§ Exercise details: Your copy starts at the line containing "The height and" and ends at the last line of the material below. Reproduce those lines exactly, with no pictures.

§ Recorded data:
......
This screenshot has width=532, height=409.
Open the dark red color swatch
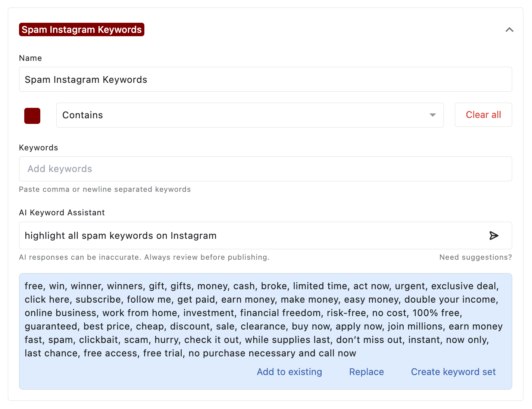(32, 116)
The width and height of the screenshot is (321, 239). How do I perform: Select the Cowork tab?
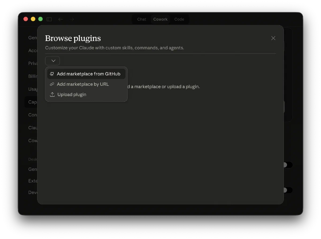[x=160, y=19]
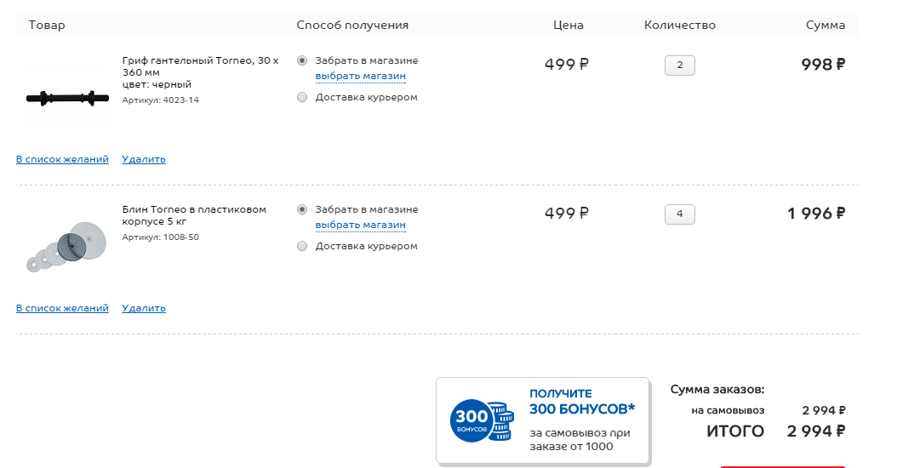The image size is (897, 468).
Task: Open the 'Блин Torneo' product title
Action: click(x=194, y=215)
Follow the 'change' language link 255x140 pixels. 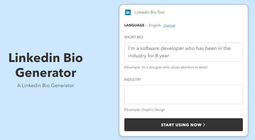point(169,25)
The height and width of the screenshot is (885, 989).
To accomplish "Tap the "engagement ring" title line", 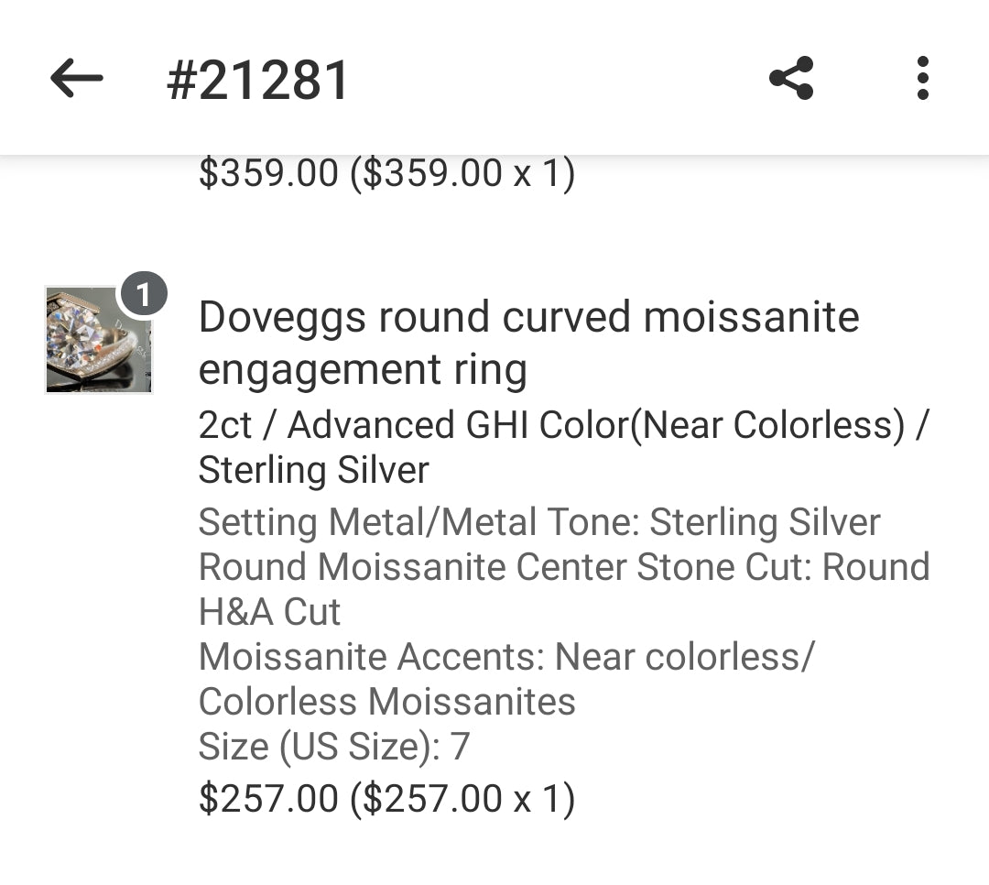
......
§ Solution to the problem:
The height and width of the screenshot is (885, 989).
To accomplish "Tap the "engagement ring" title line", 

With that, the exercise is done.